Introduction to Jazz

“Satchmo” Louis Armstrong with his famous trumpet sounds and he was also known as the man with the raspy singing voice. This man was able to make a trumpet do what ever he wished it too, I often waited as a child, to see if he could make it walk. He was an icon from New Orleans.

by HRM Deborah
The origins of Jazz came about when people from Africa were put aboard ships as forced labor to America, especially to work on Plantations to increase the American economy of the time.
Nevertheless, to express there hardships of being forced labor, came about by music and song, to help relieve the suffering.
As in some other parts of the world, certain forms of poetry, also came into being because of suffering and not allowed to express certain feeling in the usual manner.

The flavor of Jazz is considered, West African in nature with the later influence of European and French, especially in New Orleans which is by many considered the birth place of not just Jazz, but the blues.

While some consider this type of music strictly American, it in actually is not because of the West African origins, but became considered more so, because of the people that was brought to America as forced labor.

It has been said from the beginning, that if one truly doesn’t suffer on the inside and feel the pain, they actually can not play Jazz or the blues effectively.

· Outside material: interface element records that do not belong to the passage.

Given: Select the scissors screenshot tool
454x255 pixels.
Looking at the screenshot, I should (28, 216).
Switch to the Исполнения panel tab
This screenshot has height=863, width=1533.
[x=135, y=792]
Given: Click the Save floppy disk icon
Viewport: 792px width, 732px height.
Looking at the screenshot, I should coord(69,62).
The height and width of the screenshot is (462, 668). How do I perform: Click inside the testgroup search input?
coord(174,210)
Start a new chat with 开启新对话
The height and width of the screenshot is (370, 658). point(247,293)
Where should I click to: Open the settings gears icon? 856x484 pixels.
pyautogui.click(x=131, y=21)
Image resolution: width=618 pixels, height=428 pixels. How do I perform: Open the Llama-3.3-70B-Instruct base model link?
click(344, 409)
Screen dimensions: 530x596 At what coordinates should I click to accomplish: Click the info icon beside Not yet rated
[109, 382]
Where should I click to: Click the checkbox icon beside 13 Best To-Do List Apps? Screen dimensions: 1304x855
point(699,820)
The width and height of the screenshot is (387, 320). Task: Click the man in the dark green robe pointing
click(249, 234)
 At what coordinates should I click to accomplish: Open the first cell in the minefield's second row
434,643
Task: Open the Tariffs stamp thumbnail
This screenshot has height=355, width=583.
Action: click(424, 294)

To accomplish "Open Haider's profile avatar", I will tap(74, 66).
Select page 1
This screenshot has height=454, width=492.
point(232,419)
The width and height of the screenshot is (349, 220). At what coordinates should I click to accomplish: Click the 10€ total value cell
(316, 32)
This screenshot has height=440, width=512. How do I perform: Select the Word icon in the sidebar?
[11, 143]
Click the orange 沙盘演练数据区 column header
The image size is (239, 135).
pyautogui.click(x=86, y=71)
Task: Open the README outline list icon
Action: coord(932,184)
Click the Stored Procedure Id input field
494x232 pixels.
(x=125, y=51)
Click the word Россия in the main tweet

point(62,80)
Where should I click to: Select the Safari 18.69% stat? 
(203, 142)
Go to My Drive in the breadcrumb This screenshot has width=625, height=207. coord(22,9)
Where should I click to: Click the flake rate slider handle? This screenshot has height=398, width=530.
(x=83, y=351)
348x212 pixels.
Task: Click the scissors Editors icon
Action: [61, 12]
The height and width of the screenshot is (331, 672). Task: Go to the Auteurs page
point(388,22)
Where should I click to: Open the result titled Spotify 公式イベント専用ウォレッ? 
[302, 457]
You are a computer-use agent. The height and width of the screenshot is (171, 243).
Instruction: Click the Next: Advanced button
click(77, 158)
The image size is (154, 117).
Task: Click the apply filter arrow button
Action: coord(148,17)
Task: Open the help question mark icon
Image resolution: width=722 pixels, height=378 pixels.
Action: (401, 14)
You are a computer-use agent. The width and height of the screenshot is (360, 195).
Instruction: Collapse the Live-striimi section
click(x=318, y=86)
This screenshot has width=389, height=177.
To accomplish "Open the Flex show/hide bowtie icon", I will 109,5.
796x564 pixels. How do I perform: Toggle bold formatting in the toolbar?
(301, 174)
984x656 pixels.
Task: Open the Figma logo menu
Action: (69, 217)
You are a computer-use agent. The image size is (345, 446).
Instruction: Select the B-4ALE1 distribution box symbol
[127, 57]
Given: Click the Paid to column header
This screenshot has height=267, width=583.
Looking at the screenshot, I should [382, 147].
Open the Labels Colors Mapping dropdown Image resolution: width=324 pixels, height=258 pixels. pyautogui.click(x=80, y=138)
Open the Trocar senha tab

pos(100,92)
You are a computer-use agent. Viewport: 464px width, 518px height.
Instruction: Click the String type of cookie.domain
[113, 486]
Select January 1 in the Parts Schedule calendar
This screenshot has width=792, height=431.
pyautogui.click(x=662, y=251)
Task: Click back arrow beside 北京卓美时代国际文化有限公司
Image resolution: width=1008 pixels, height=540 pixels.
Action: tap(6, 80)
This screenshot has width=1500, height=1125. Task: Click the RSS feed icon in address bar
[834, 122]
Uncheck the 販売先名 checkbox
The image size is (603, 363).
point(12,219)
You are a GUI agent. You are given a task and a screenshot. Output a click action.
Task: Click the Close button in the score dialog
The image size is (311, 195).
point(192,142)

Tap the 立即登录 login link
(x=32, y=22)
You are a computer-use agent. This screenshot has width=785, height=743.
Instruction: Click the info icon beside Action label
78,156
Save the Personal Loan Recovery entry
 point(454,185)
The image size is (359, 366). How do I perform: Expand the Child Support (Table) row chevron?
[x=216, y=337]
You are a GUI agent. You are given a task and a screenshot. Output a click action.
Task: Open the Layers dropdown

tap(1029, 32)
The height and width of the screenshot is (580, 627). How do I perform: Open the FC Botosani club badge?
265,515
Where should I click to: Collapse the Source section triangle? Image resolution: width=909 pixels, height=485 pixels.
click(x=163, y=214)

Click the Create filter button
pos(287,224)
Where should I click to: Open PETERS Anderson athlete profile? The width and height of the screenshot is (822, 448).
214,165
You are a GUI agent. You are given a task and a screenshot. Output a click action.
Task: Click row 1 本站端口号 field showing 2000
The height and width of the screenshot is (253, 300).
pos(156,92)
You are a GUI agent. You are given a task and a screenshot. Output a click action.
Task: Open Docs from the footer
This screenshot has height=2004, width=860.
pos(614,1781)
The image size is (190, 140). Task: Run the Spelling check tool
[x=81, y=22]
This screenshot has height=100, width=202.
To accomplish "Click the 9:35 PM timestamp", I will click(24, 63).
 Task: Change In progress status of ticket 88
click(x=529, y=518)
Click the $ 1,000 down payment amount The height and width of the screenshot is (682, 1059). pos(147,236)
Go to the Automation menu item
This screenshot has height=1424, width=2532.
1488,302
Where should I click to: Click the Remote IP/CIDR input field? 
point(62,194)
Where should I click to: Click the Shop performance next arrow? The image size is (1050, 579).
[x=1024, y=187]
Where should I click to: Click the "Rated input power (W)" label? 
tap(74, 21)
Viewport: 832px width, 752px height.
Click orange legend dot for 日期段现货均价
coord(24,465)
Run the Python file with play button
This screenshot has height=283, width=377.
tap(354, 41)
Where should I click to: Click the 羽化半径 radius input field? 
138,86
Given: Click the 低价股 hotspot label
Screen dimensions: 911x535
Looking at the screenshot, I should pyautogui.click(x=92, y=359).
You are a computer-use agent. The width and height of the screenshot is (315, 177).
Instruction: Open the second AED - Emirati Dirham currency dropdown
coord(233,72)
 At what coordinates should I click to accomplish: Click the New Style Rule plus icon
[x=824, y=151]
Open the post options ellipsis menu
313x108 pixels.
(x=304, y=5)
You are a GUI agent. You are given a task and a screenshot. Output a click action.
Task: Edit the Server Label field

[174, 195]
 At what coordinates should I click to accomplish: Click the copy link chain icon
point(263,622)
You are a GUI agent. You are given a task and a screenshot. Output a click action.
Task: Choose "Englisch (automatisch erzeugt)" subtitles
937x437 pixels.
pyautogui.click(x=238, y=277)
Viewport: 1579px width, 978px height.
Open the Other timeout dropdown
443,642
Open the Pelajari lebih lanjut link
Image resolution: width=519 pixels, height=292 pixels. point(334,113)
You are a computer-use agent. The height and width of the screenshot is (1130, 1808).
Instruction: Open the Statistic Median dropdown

Some of the greatest Jazz musicians that most people think of, had there beginnings on the streets of New Orleans or in the seedy dives down in the French quarter, because before the civil rights movement (began in 1955) they were not allowed to play in the better places in the cities and this included other cities like in New York City‘s Harlem district, where the Cotton Club came into being with such Jazz musicians as Duke Ellington, Count Basie, Bessie Smith, Cab Calloway played and was not always kind to the Black musicians which temporary caused its closing after a race riot in 1936.

There are numerous aspects that a person could write on the subject of Jazz, but a true lover of Jazz has respect for the history as well as the contributions that not just black people made to the America fabric through this form of music, but great respect for the black community as a whole.